As congress fights among themselves about whether or not to extend the current tax rates, or raise taxes on certain, but not all citizens of America, it occurs to me that in the future, we might want to consider a basic aptitude test as a requirement for being allowed to run for public office. Until that day though, all I can do is offer my free economic lessons and hope that prospective politicians take full advantage of it.

I'm going to make this short and sweet. If you think raising taxes on "the rich" is going to help the economy, you are wrong. First, it's not fair to tax one citizen at a different tax rate than another. Especially when it's done for spite, jealousy, or simple ignorance of economics. Second, if you want to "create jobs", who better to do that than the people who actually do the most hiring? I mean really! Who hires more people? The X-Box addicted, 87' GEO driving, Mamma's basement living welfare case? The small business owner who's business has never actually required the hiring of more than thirty people? Or the "rich fat cat" who's enterprises require a minimum of two thousand associates to staff adequately?
Who is more likely to purchase big ticket items like boats, cars, pools, planes, summer homes, or turn one condos at Charlotte Motor Speedway?

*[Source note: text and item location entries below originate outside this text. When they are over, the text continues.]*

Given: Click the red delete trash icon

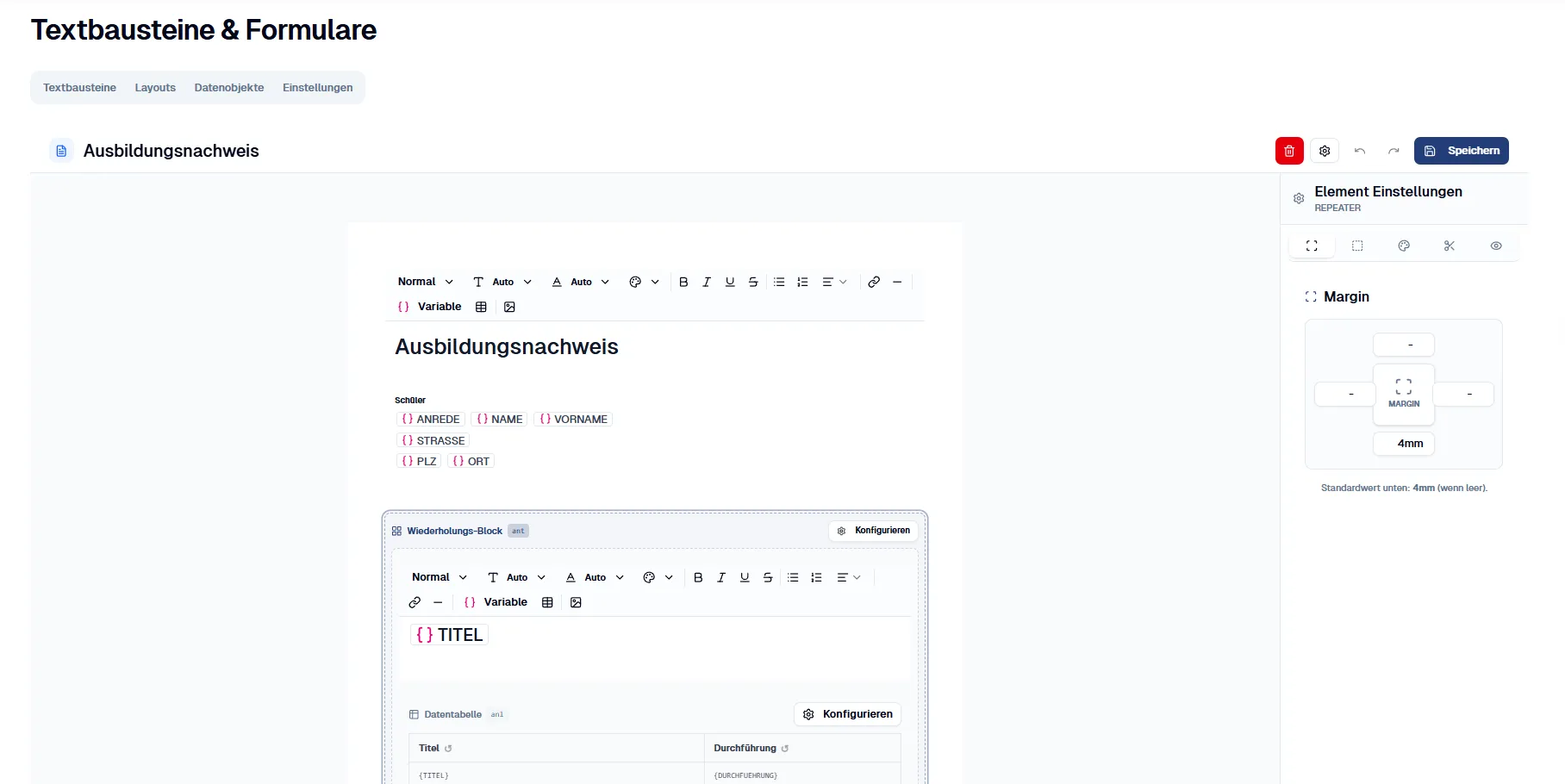Looking at the screenshot, I should [x=1288, y=151].
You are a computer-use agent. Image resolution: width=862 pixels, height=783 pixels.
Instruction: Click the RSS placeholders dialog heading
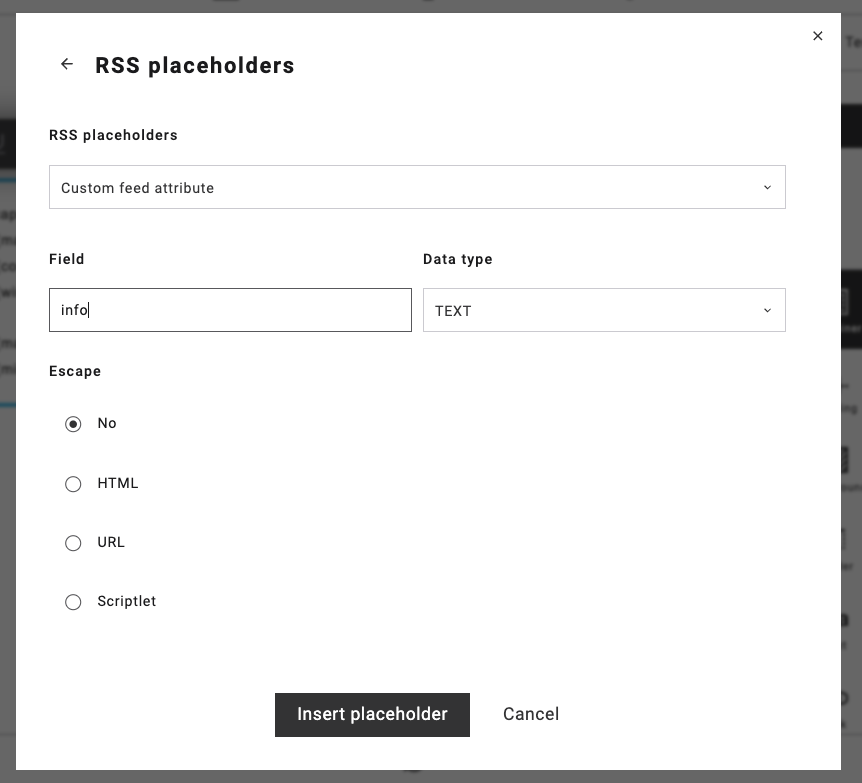tap(195, 66)
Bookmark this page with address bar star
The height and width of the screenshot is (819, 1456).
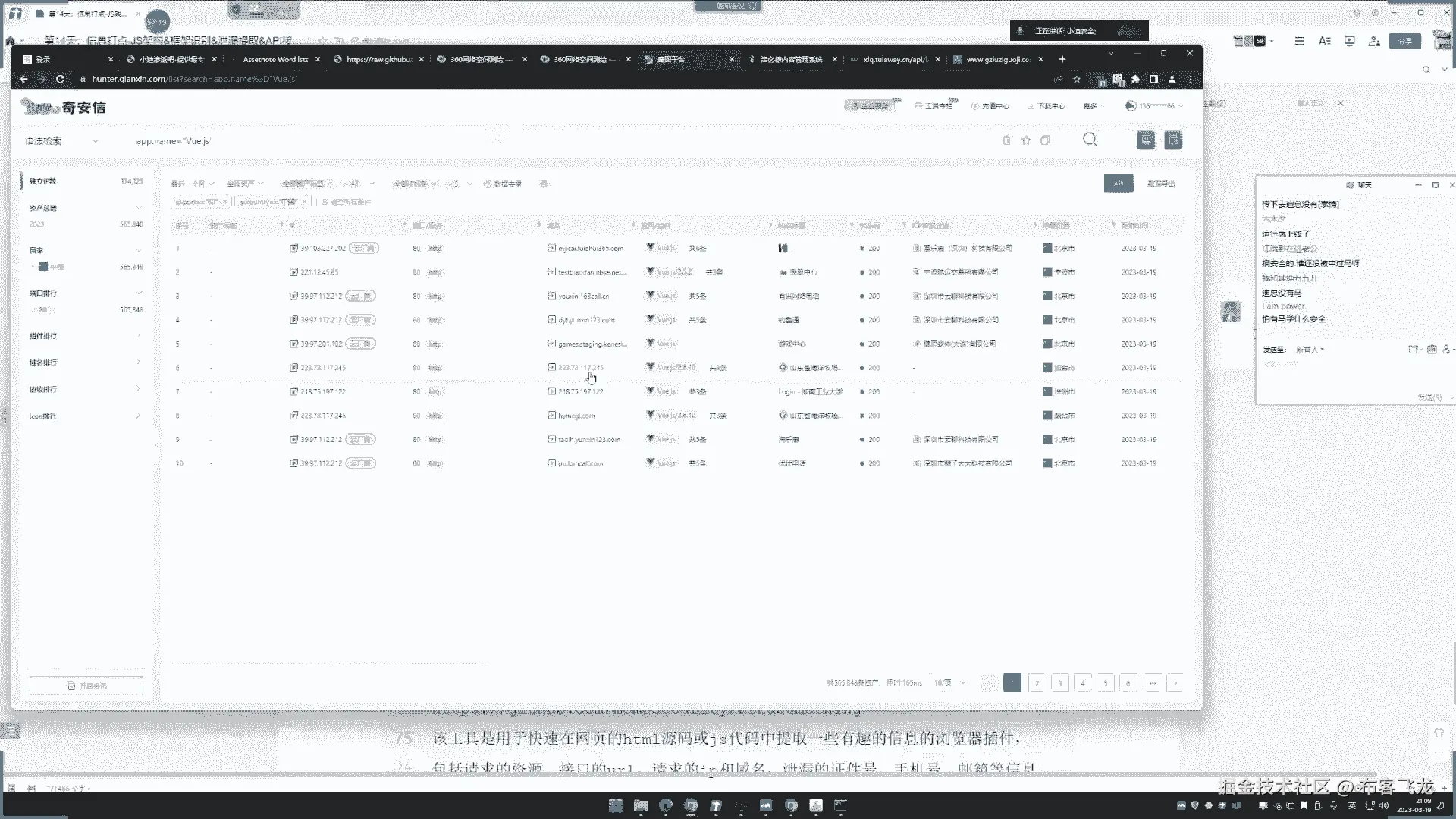1076,79
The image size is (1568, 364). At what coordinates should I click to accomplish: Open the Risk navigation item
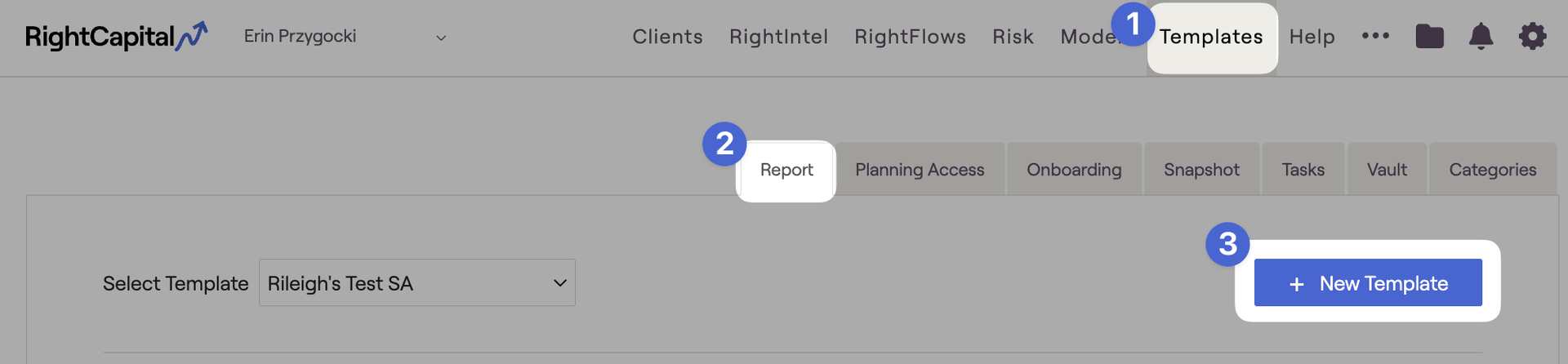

The welfare case? Mr. Small Business? Or the rich guy? Considering that those big ticket items do not grow on trees, where do you suppose they come from? You guessed it, the American worker. That is assuming that their manufacturers haven't fled the country trying to escape excessive taxation...irony.

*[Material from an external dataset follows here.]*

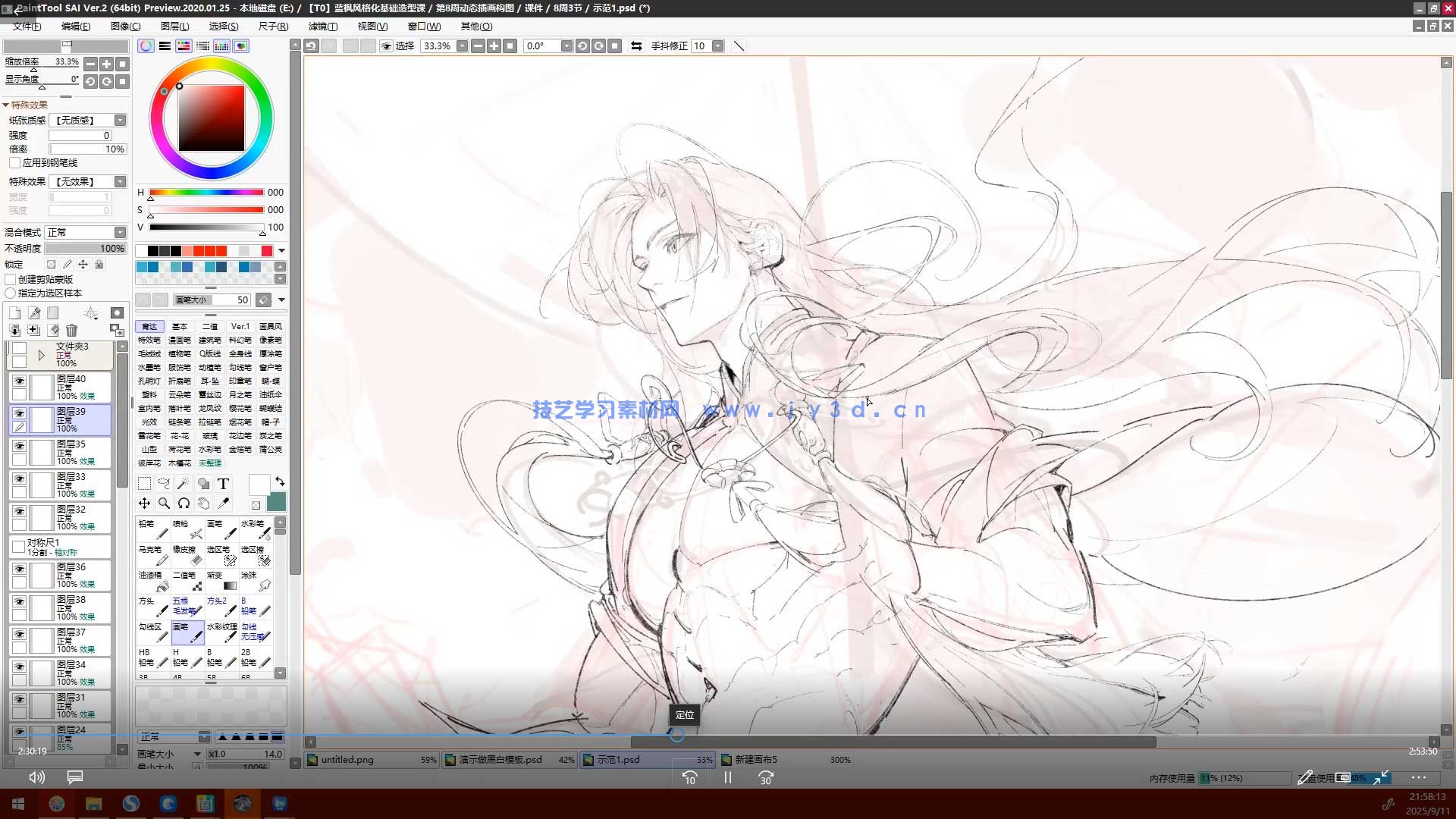Enable 应用到钢笔线 checkbox

coord(14,163)
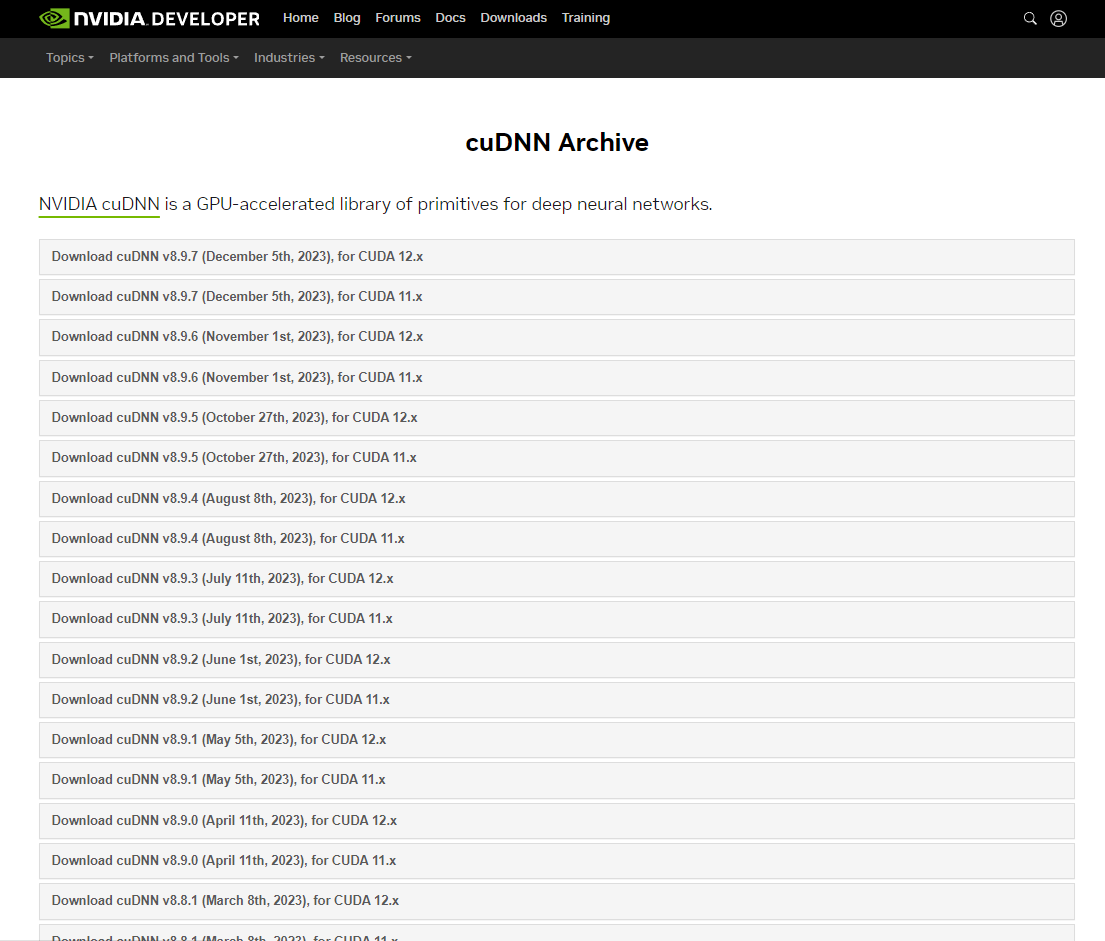The image size is (1105, 941).
Task: Open the Platforms and Tools dropdown
Action: click(x=173, y=57)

So though it may bother you that some rich jerk just bought his third 120 foot yacht, you need to remember that the purchase of that yacht employed hundreds of people and fed many families. From everyone who works for the yacht company to the guy who scrapes the barnacles off it's hull, and everyone in between...people made money from the rich guy's indulgences.
Reducing the rich guy's ability to indulge himself via higher taxes might make you feel better, but it ain't going to put food on the table of the guy who assembles yacht engines.

Third, the age old rule of "S#&% rolls down hill" applies today just as it always has. That means that even though I might not be rich, my boss is. And when his taxes are raised, I'll give you one guess as to who is actually going to feel the pain of it. Be it a smaller cost of living raise, reduced benefits, or another year without new equipment, I'll be the one who takes the hit. You see, rich guys don't just buy yachts, they buy entire fleets of new trucks for their companies...unless the cost of those trucks goes up due to taxation. Keep in mind that an unsold truck brings NO tax revenue, but trucks sold at a reasonable/less prohibitive tax rate will bring tax revenue.

They are supposed to be teaching this stuff in schools. So why is it up to me? I should be in bed by now!